WHAT NEEDS TO BE DONE: Everything in the records below except the images should be output exactly as written.
Start of INPUT MATERIAL
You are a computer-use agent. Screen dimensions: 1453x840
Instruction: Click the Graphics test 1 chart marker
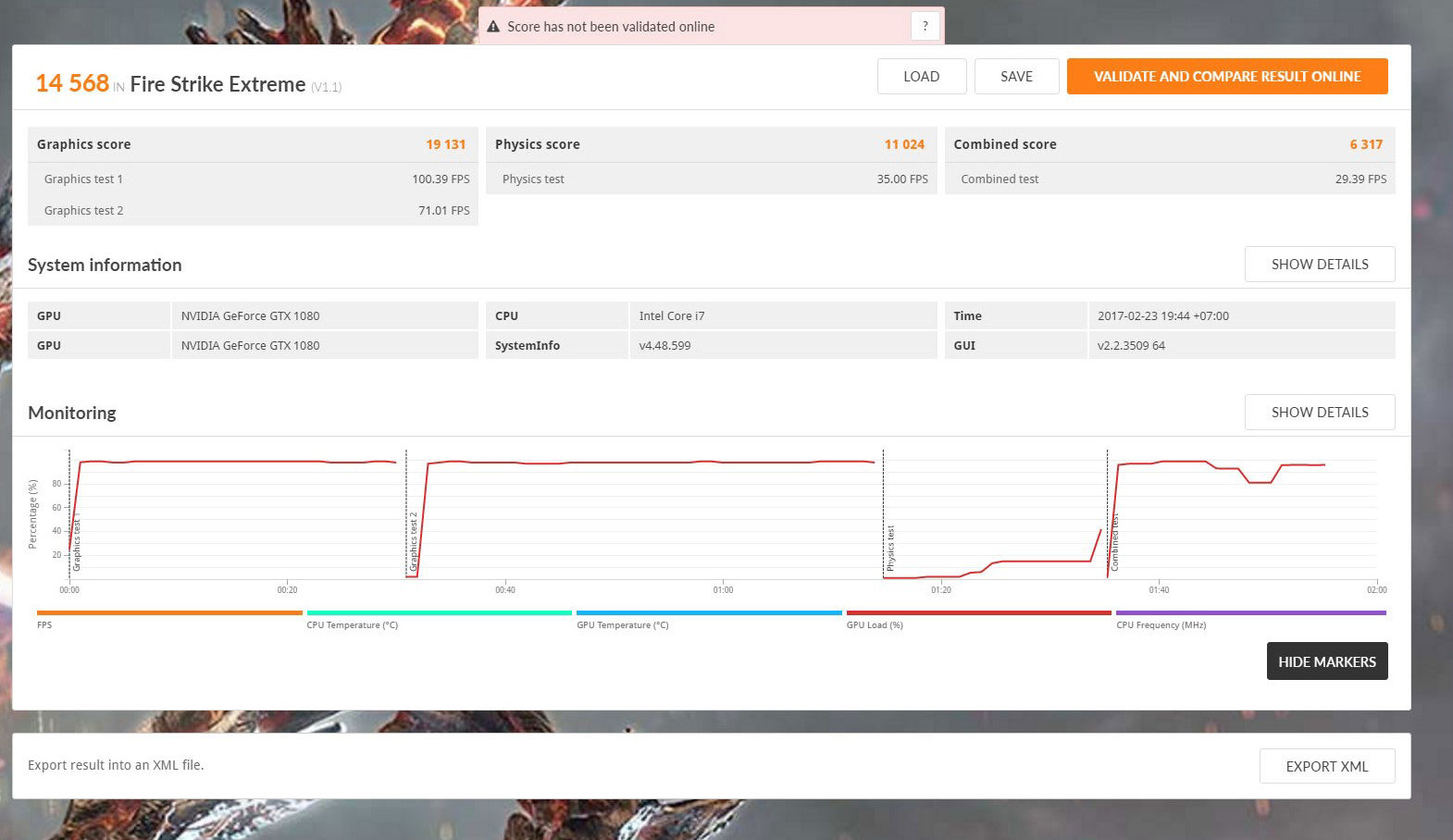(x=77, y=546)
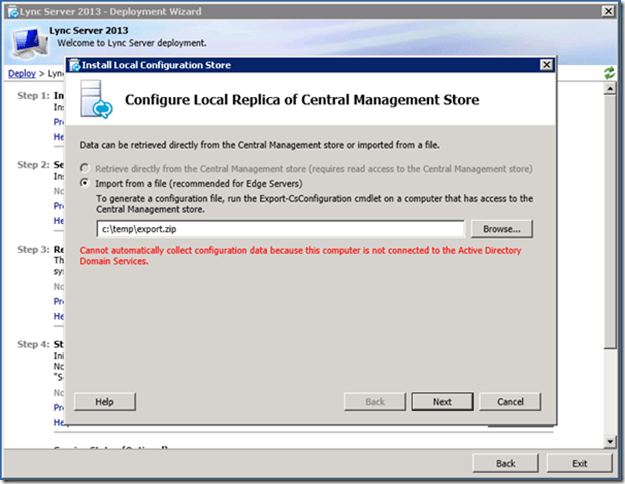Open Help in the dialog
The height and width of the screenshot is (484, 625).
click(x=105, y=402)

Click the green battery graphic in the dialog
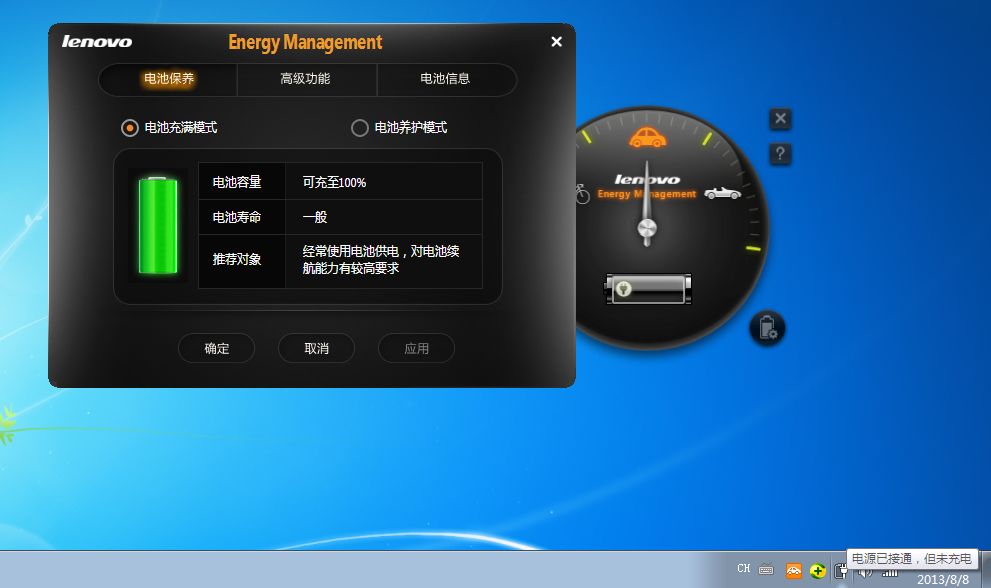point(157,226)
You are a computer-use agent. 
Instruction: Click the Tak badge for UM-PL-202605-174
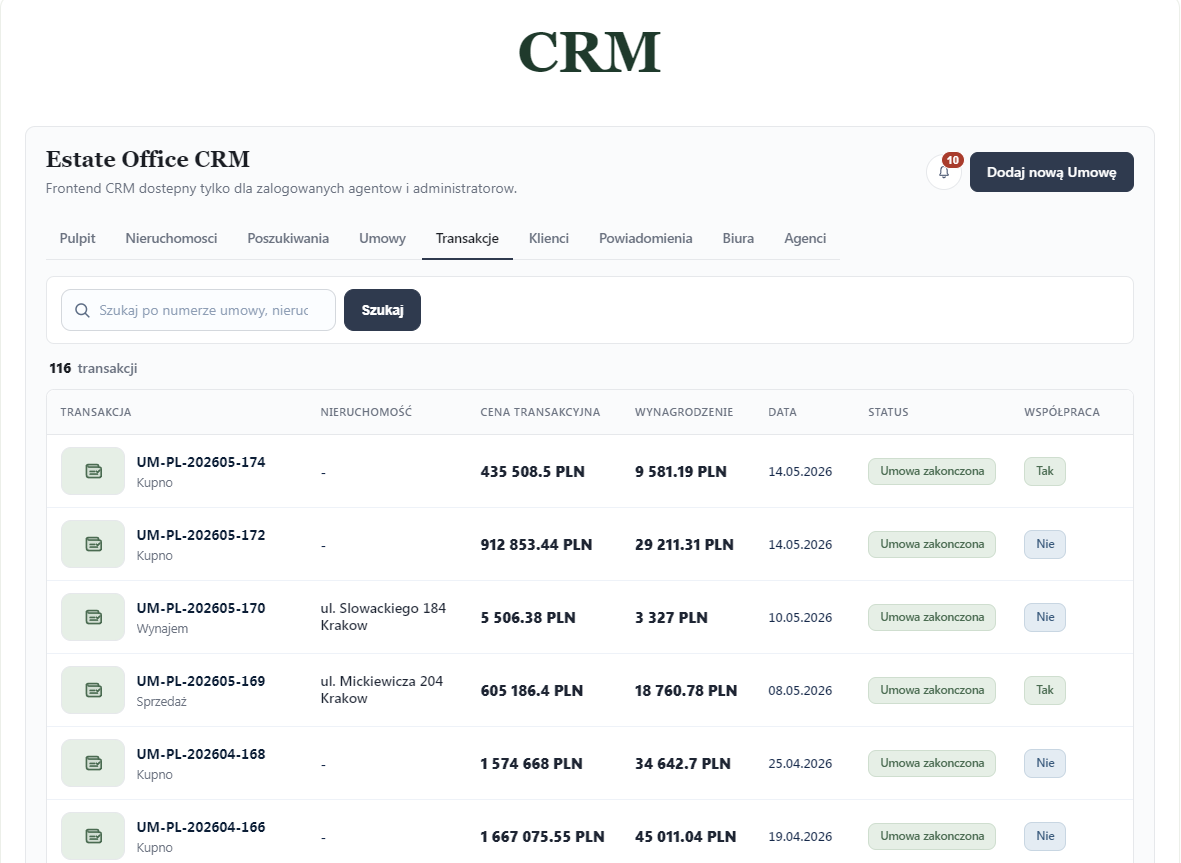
End of INPUT MATERIAL
FINAL ANSWER:
You are a computer-use agent. Screen dimensions: 1453x840
Instruction: Click the Graphics test 1 chart marker
(x=77, y=546)
Open Help in the dialog
The height and width of the screenshot is (484, 625).
click(x=105, y=402)

Click the green battery graphic in the dialog
point(157,226)
You are a computer-use agent. 
Instruction: Click the Tak badge for UM-PL-202605-174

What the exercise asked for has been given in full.